Diabolik 10: Ho ucciso Eva Kant, la recensione
"Mi chiamo Ilaria Tesich e ho ucciso Eva Kant”: con questa sconcertante telefonata si apre il numero inedito di ottobre della collana regolare di Diabolik
Classe 1971, ha iniziato a guardare i fumetti prima di leggerli. Ora è un lettore onnivoro anche se predilige fumetto italiano e manga. Scrive in terza persona non per arroganza ma sembrare serio.
“Mi chiamo Ilaria Tesich e ho ucciso Eva Kant”. Con questa sconcertante telefonata si apre il numero inedito di ottobre della collana regolare Diabolik. L'ennesimo piano del Re del Terrore si è concluso questa volta in un'assurda tragedia. La vittima si è ribellata alla propria carceriera uccidendola. Poiché la vicenda è ambientata nella marittima Ghenf, le indagini vengono intraprese dall'ispettore locale Malden, a cui si unisce dopo breve l'esperto collega della capitale.

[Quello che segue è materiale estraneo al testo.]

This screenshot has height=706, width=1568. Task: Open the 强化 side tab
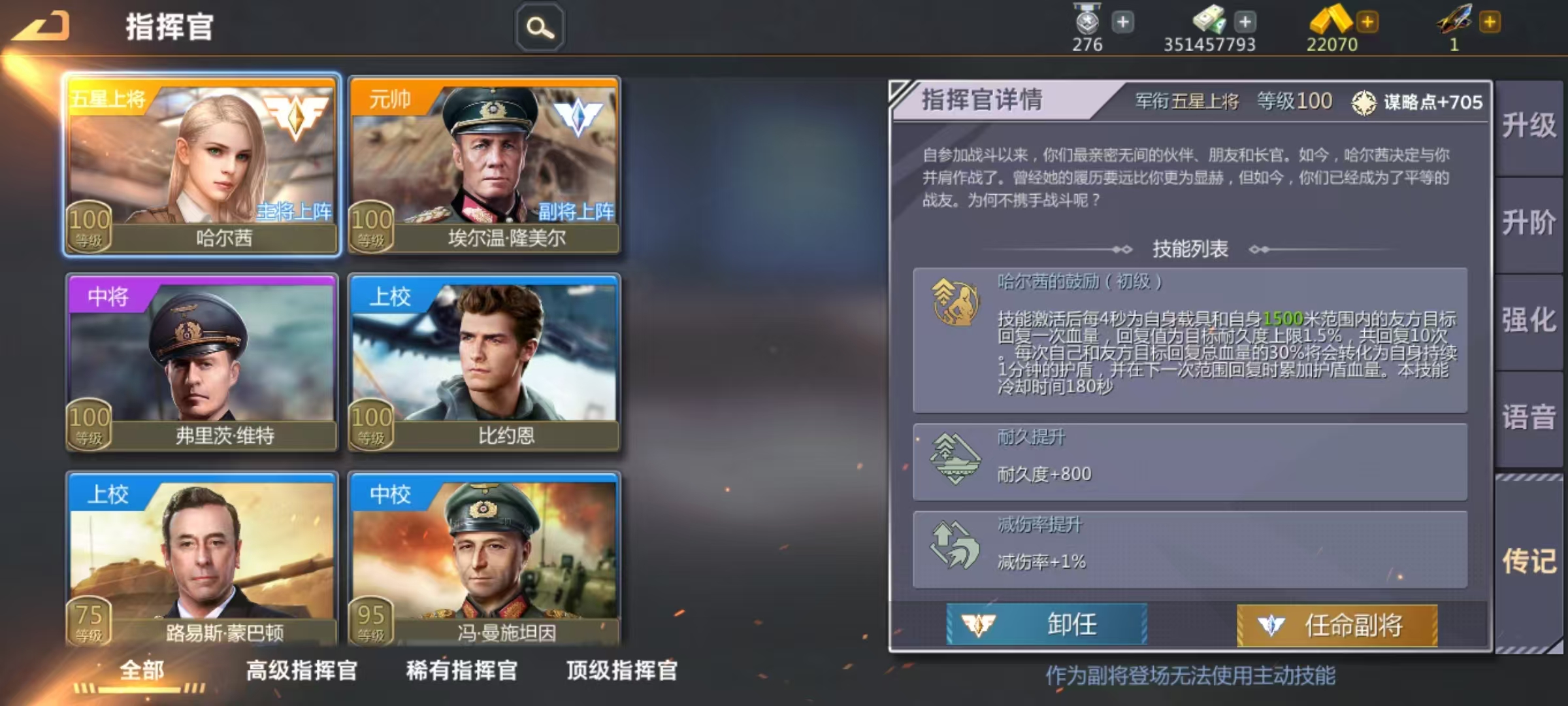coord(1529,322)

Dall'esame del medico legale non sembrano esserci dubbi: è proprio quello della partner del protagonista il cadavere ritrovato nel rifugio di Ghenf. La sua compagna avrebbe dovuto sostituirsi all'esperta d'arte del Kradkistan per impadronirsi dei gioielli della mostra da lei organizzata nella città portuale, seconda per importanza dello stato di Clerville.

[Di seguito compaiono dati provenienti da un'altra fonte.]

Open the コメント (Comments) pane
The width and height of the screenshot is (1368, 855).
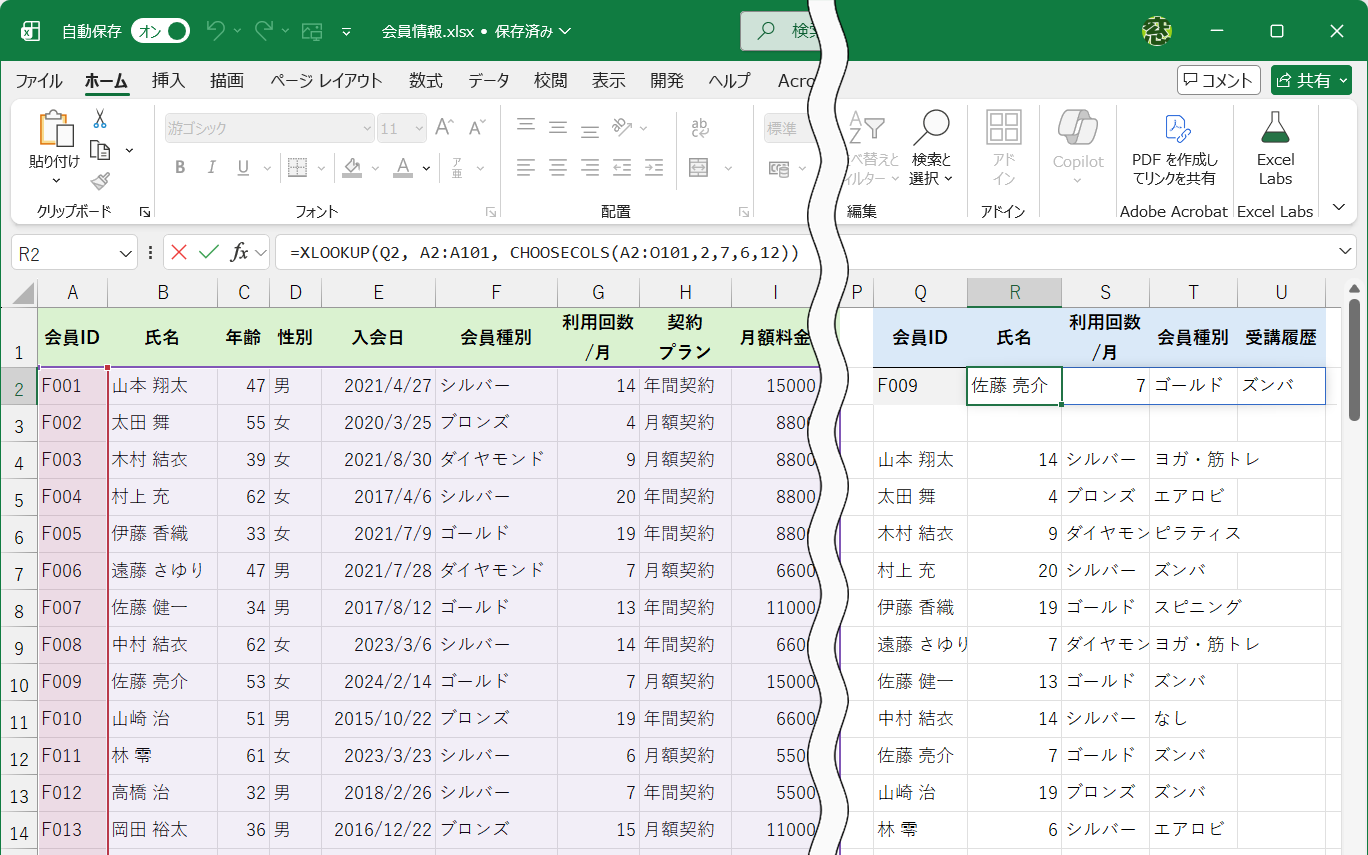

Ho ucciso Eva Kant è un racconto avvincente, agile e molto piacevole. Contiene tuttavia un vizio di forma evidente. Risulta impossibile ritenere verosimile l'affermazione del titolo. È naturale e immediato domandarsi fin dalle sconvolgenti tavole iniziali, come sia possibile che Mario Gomboli e Andrea Pasini abbiano deciso di porre termine e così brutalmente alla comprimaria della serie e icona indiscussa dell'altra metà del cielo delle nostre nuove parlanti.
Questo soggetto sembra ardito per non dire spavaldo anche per due autori della loro esperienza e bravura, tradendo una certa fragilità. La straordinaria sceneggiatura di Roberto Altariva non basta da sola; può ingannare il lettore casuale o alle prime armi, non quello esperto. Devono entrare a sostegno del fumetto le fantastiche vignette di Emanuele Barison e Riccardo Nunziati, nonché la strepitosa, glaciale copertina di Matteo Buffagni.
Lo sguardo attonito di Eva, gli occhi vitrei e vuoti che appaiono sulla cover e nelle prime pagine, sono essenziali per acconsentire qui più che mai, una doverosa sospensione dell'incredulità.